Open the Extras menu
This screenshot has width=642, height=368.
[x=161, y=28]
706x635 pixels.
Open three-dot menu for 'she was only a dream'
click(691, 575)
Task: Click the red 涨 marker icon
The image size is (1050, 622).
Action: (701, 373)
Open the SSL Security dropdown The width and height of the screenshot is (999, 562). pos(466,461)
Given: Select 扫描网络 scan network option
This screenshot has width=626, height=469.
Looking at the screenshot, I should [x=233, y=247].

____________

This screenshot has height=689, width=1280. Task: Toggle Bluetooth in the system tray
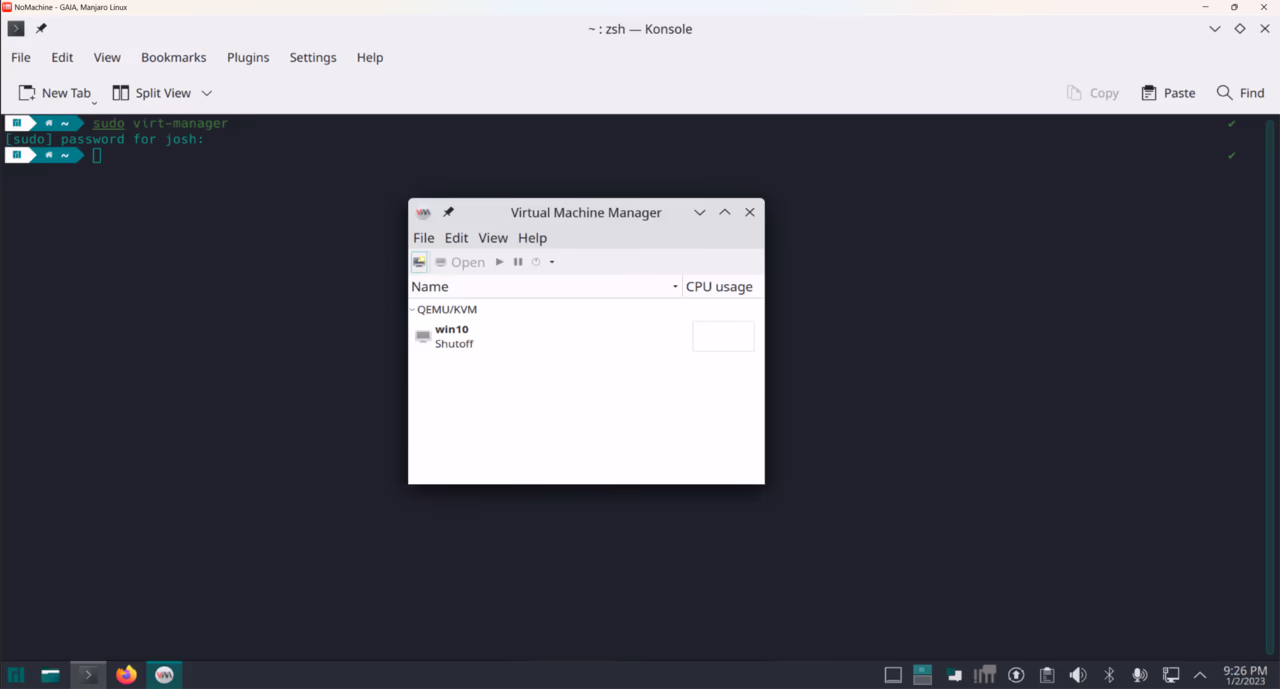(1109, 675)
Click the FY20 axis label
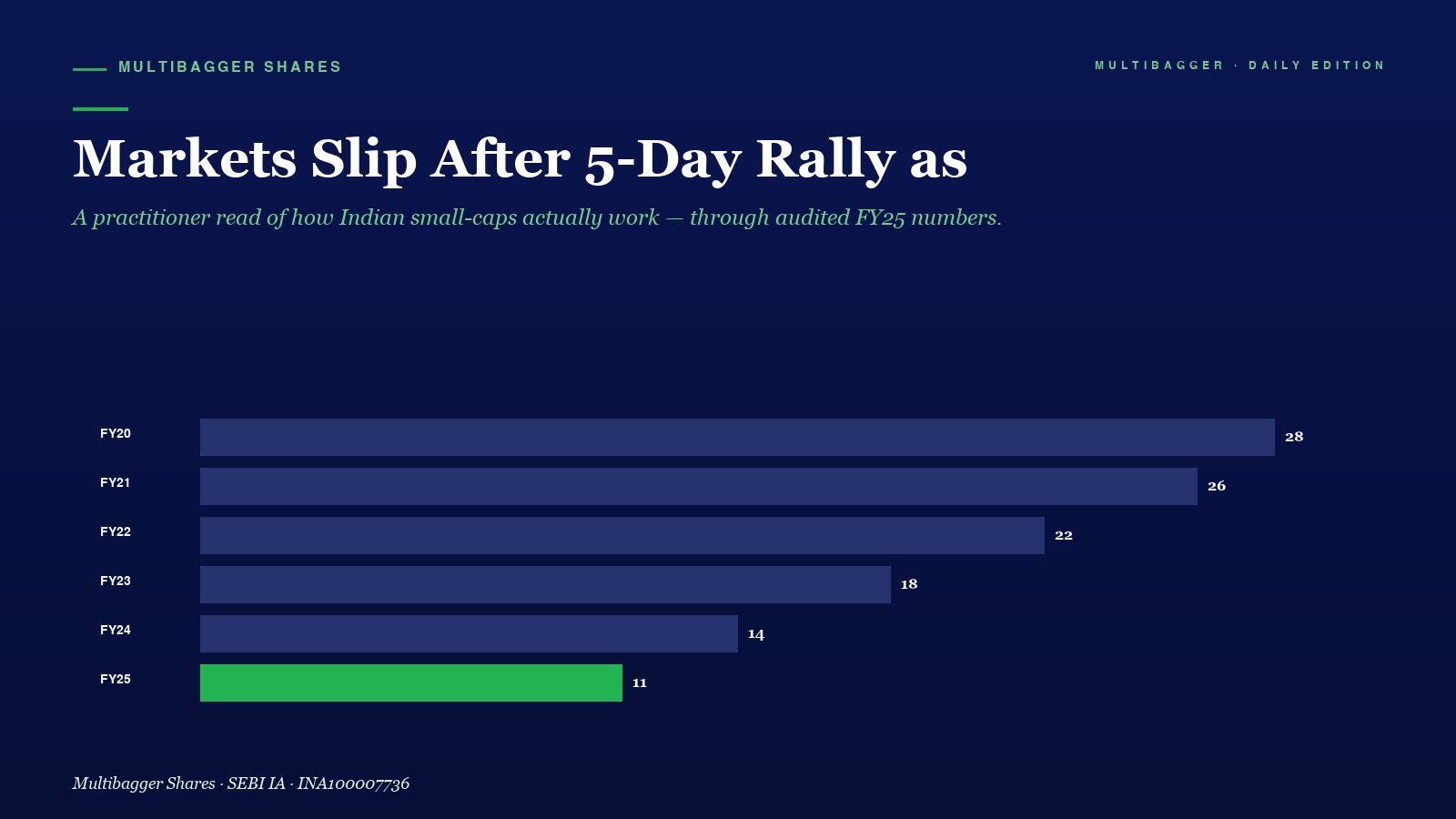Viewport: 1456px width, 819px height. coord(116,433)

____________

■ WHAT THE EXERCISE ASKS
Write out only the lines that run from the line containing "The image size is (1050, 622)." through the line containing "Given: Select 扫描网络 scan network option", both included, exactly as they appear above.

■ RESPONSE BOX
The image size is (1050, 622).
Action: (701, 373)
Open the SSL Security dropdown The width and height of the screenshot is (999, 562). pos(466,461)
Given: Select 扫描网络 scan network option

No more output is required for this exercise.